Critical developments in political and economic power have fostered a rise of education in the West on India. But it is the level of education in India that Sengupta spoke on.

Sengupta’s talk was framed in an anonymous rural Indian village, cleverly dubbed “The Future.” In The Future, every morning, children in tired clothing walk to the excuse of a building that serves as their school, empty rice sacks under arms to use as chairs, and textbooks that are written in a slew of languages and don’t teach the same material. Some have no textbooks at all. Most don’t have shoes.

Sengupta took her audience on a sobering tour of the educational crisis in India. Only two out of three teachers of the school in The Future showed up for school, and one was an hour late. Similar stories are told across India. Teaching jobs don’t pay well, and many teachers practice absenteeism and simultaneously work at different government posts, such as voter registration, which actually pay more.

“[The children] come here to learn,” Sengupta quotes an Indian university graduate volunteer at the school, “They leave learning nothing.

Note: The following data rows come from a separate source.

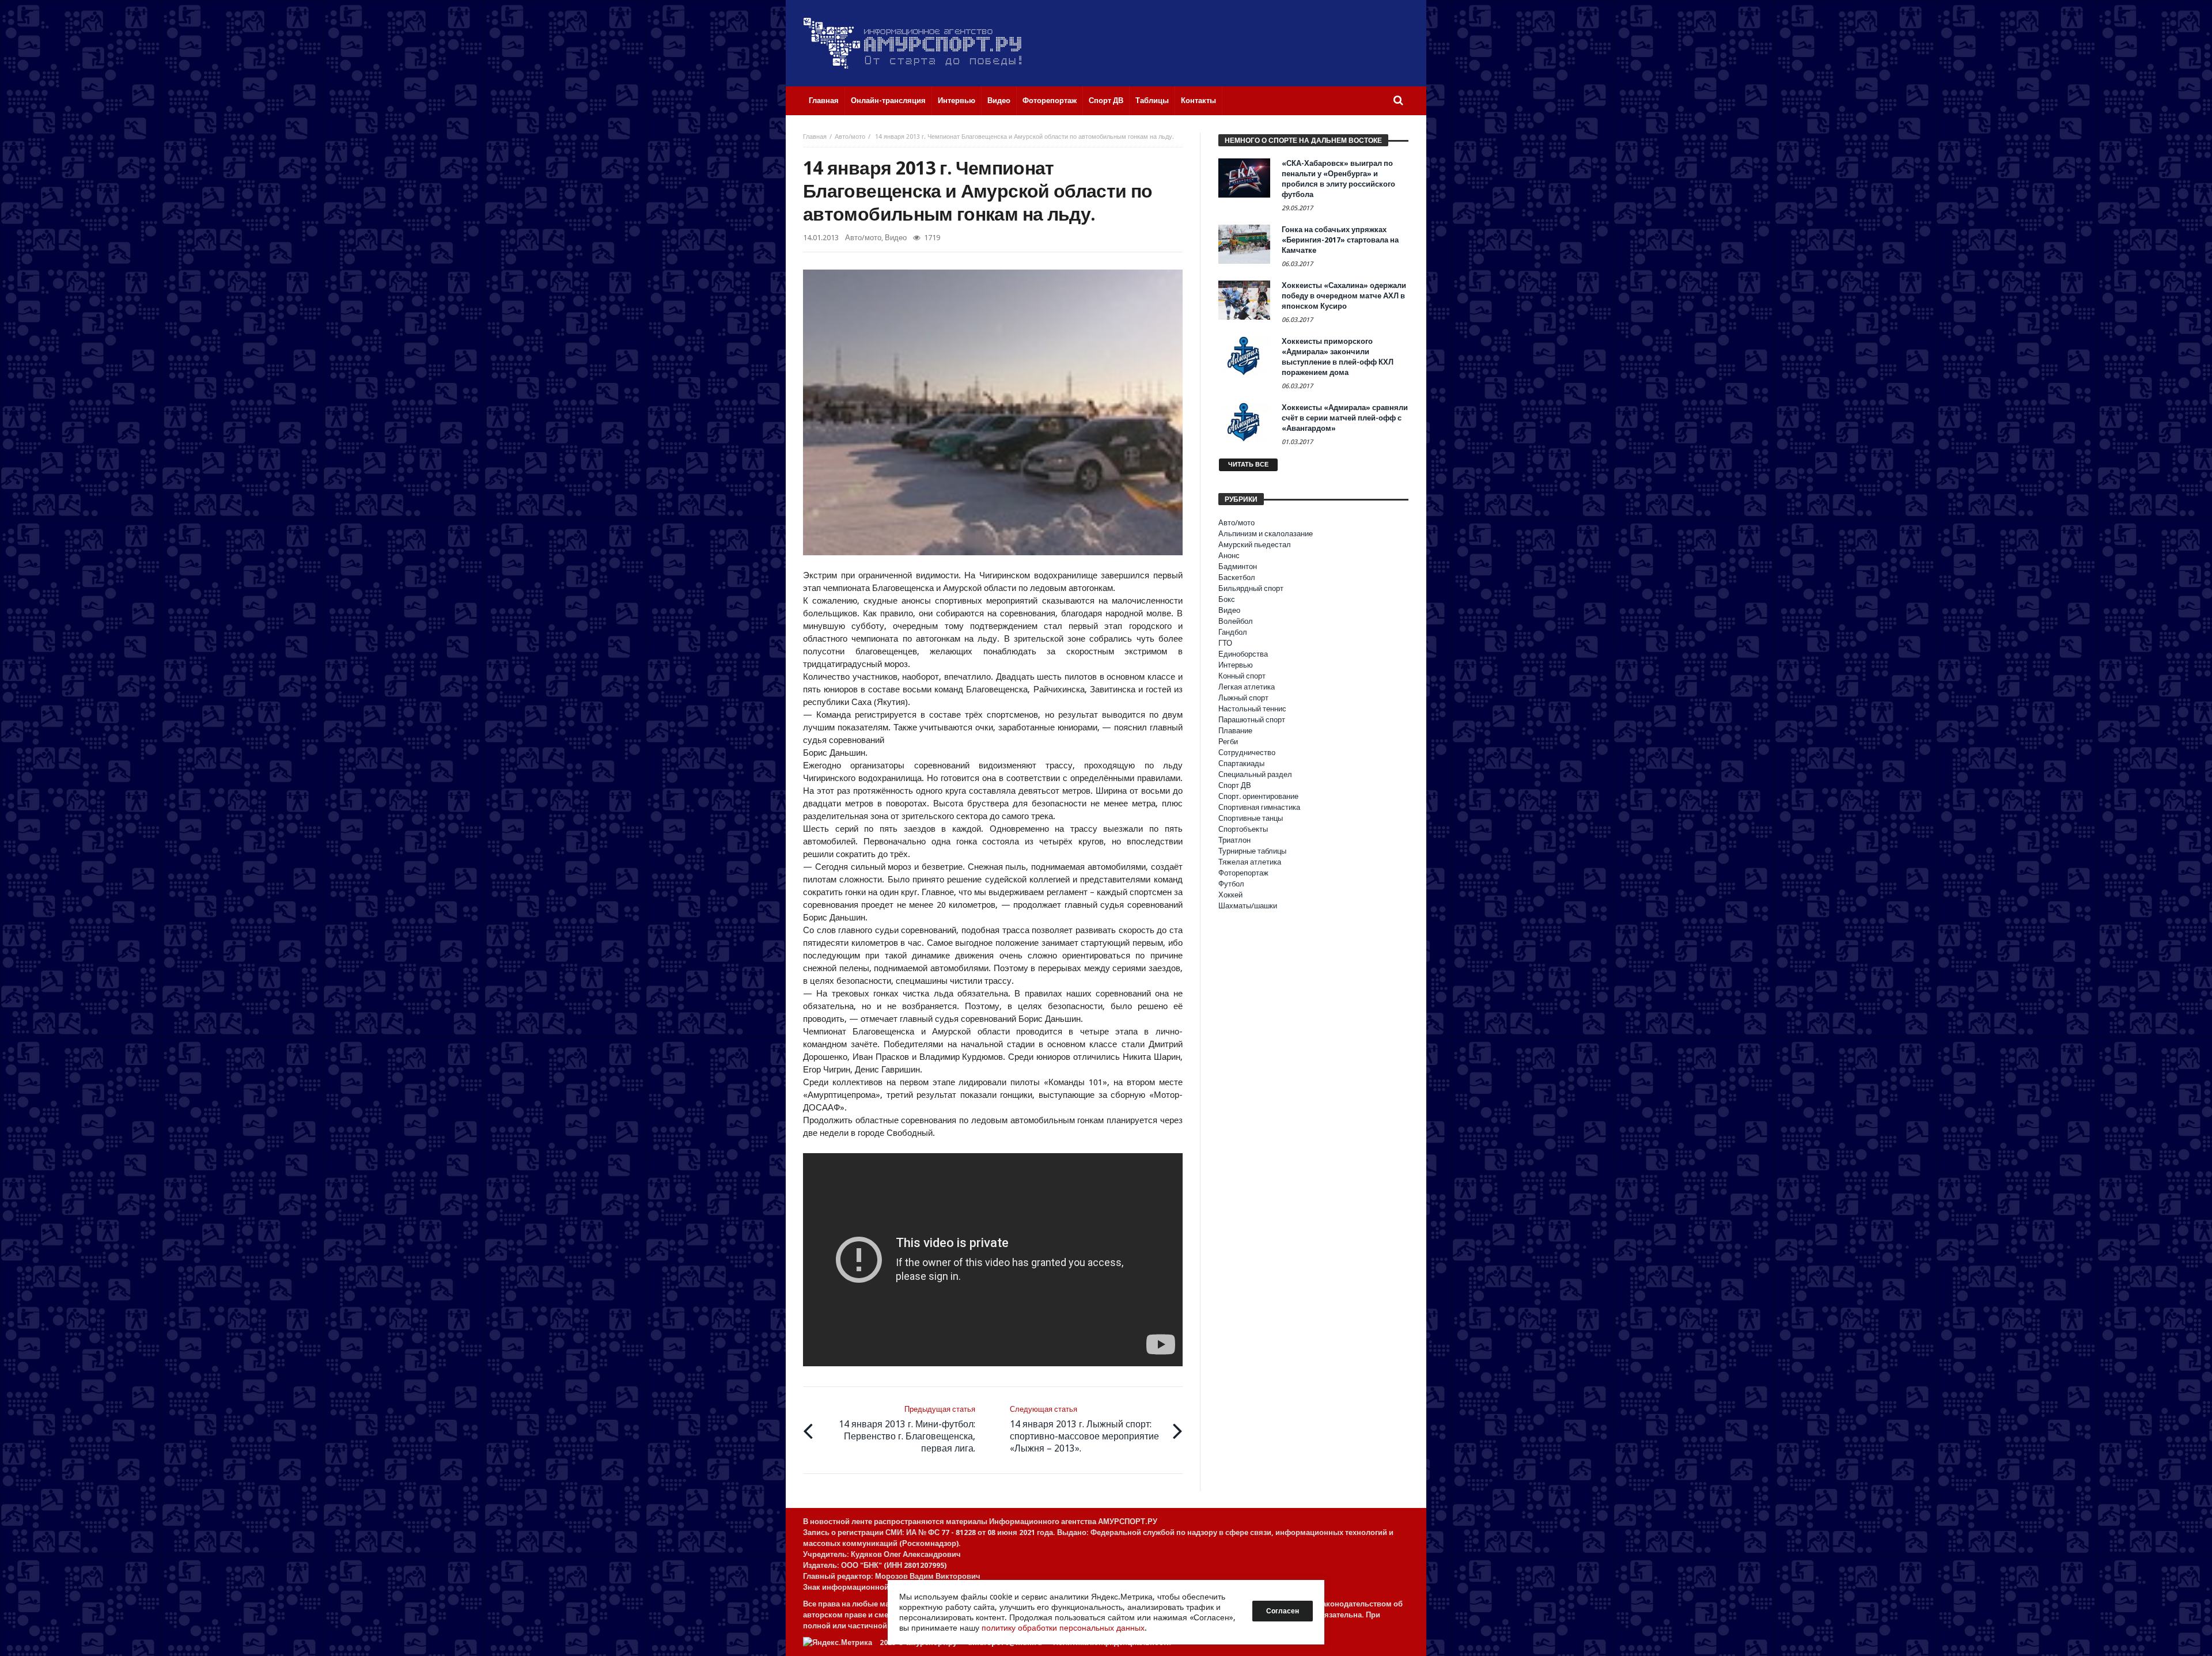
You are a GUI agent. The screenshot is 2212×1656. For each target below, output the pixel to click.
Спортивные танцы (1250, 818)
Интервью (1235, 665)
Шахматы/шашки (1247, 905)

One day they will curse us.”

India may have a democratic structure in government, but everyday life in India is far from democratic. India may be expanding as an economic and diplomatic power, but it is not supporting a large percentage of its most vulnerable, and valuable, citizens: its children. Sixty percent of forth graders in India are functionally illiterate. Those who manage to gain a decent education do so in expensive private institutions that mostly utilize the International Baccalaureate program, or through private tutoring.

There is a substantial problem within the Indian public education system, and, across India there is hunger for education. “Something [in India] has changed,” Sengupta says, “something substantial. Only a few, with names like mine, were destined to go to school.” Today, people see education as an opportunity for upward mobility. Even though the quality of education available to many Indians is virtually nonexistent, the desire for education is growing, and the void is being acknowledged within the government. The 2009 Right to Education bill requires all children under 14 to attend school.

There is yet another significant population of children whose real hunger prevents them ever experiencing hunger for education. Even though there have been no widespread famines in modern India, the level of malnutrition in children is startlingly high. Though NGOs and other aid groups do their best to feed these youngsters, a shocking 42.5% of Indian children are underweight. Anemia is high among both mothers and their children. Despite India’s recently established $1.3 billion network feed center, implementation efficacy is low. The most at-risk group, those under 2 years, has hardly been targeted at all.

Sengupta doesn’t have a solution to the problems she is pointing out. She sees it as her job to expose the problems and the facts. “The challenge that India faces,” she says, “is enormous. No country [in a democratic setting] has faced that before.”